Speak to the hand Trump: Khamenei snubs Japanese PM's bid US dialogue

Speak to the hand Trump: Khamenei snubs Japanese PM's bid US dialogue
Iran's Supreme Leader Ayotallah Ali Khamenei told Japan's premier that he doesn't believe Trump is worthy of exchanging messages with, as Shinzo Abe seeks dialogue.
2 min read
13 June, 2019
Ayotallah Ali Khamenei is not willing to engage with Trump [Getty]
Iran's supreme leader told Japan's prime minister on Thursday that he does not consider US President Donald Trump "worthy" of exchanging messages with, as Tokyo seeks to calm tensions between the two countries.

Japanese Prime Minister Shinzo Abe arrived in Tehran on Wednesday for a rare diplomatic mission, hoping to defuse tensions between the Islamic Republic and Tokyo's ally Washington.

He met with Iran's Supreme Leader Ayotallah Ali Khamenei but Tehran appeared unwilling to engage with Trump, squashing his initial optimism about a possible detente between the rival countries.

"I don't consider Trump as a person worthy of exchanging messages with. I have no response for him and will not answer him," Khamenei told Abe, in footage of their meeting aired by state television in a rarity for such high-level talks.

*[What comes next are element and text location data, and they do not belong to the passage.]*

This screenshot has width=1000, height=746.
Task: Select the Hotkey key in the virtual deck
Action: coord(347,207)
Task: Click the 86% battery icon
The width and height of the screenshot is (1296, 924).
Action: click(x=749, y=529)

His visit makes him the first Japanese leader to visit Iran in 40 years.

Tehran is locked in a bitter standoff with Washington after President Donald Trump withdrew from a landmark 2015 nuclear deal in May last year.

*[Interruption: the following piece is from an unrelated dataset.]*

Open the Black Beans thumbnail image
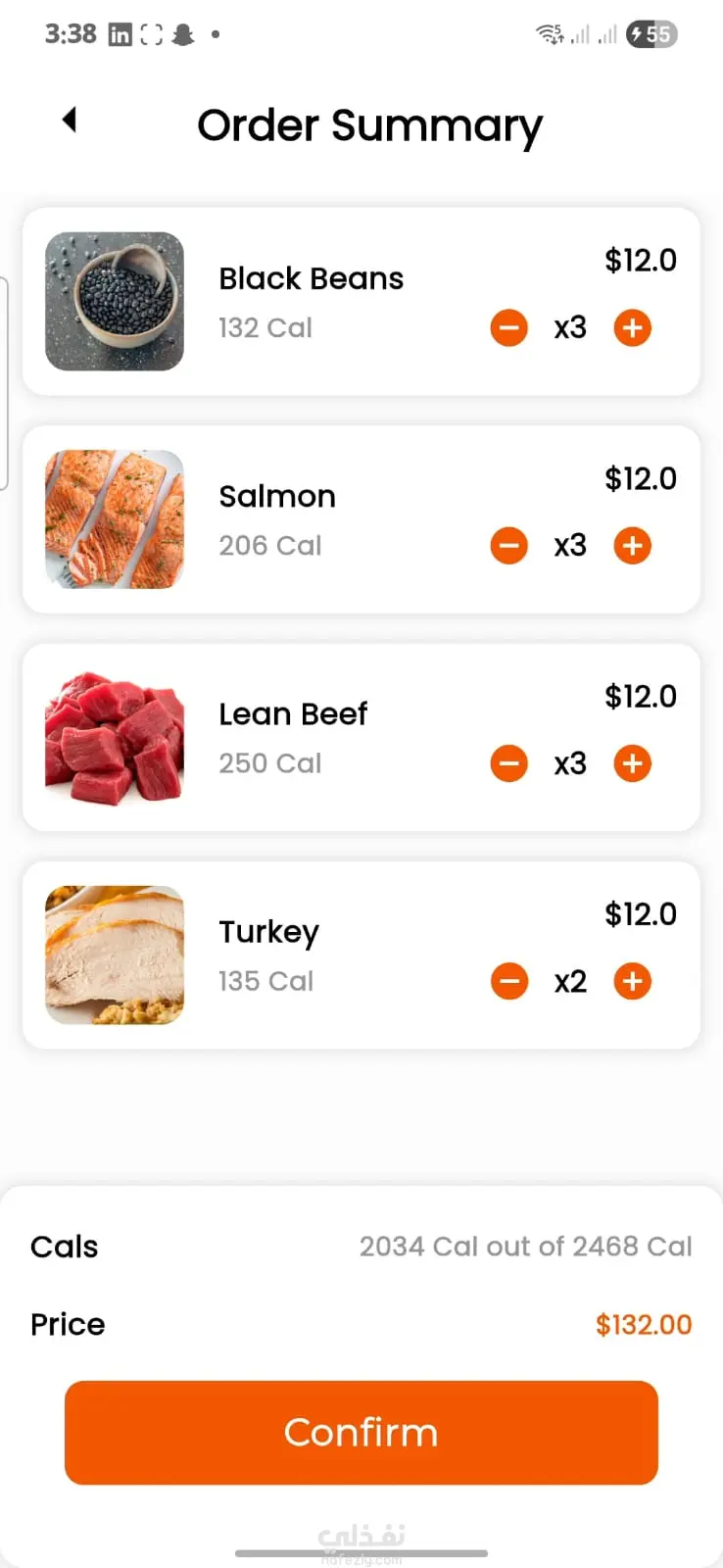 (115, 302)
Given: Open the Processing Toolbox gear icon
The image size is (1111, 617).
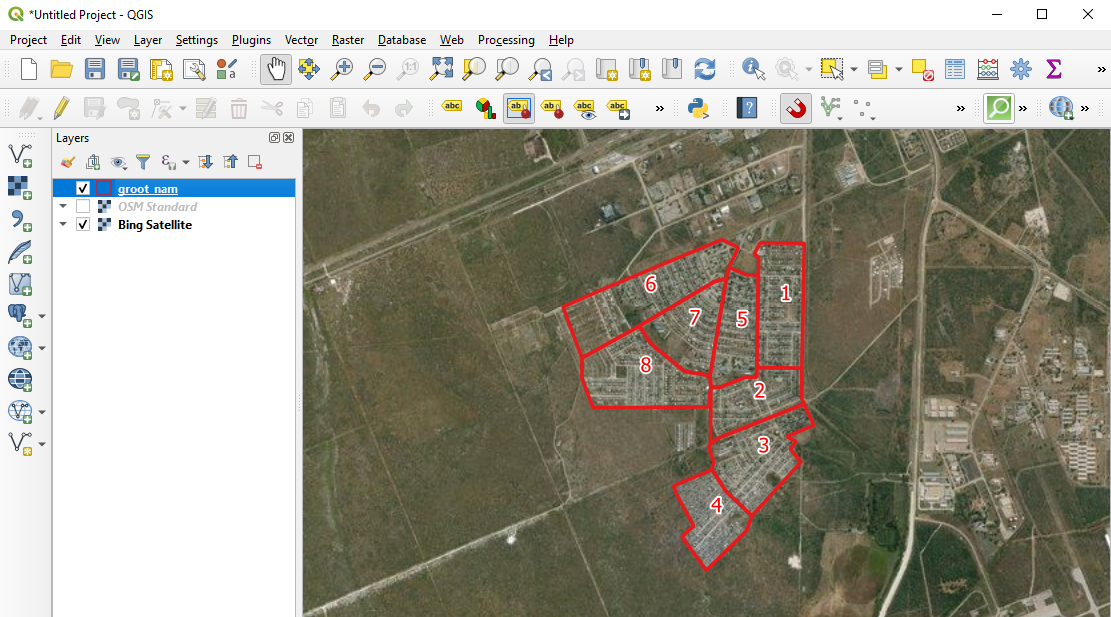Looking at the screenshot, I should 1020,69.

Washington has since reimposed crippling unilateral sanctions, which have forced Japan to halt its once substantial purchases of Iranian oil, and launched a military buildup in the Gulf.

"Amid concerns over growing tension in the Middle East and with the attention of the international community on the issue, Japan wishes to do its best towards peace and stability in the region," Abe told reporters before leaving for Tehran.

"Based on traditional friendly ties between Japan and Iran, I would like to have candid exchanges of opinions with President Rouhani and supreme leader Khamenei towards easing tensions," he said.

Agencies contributed to this report.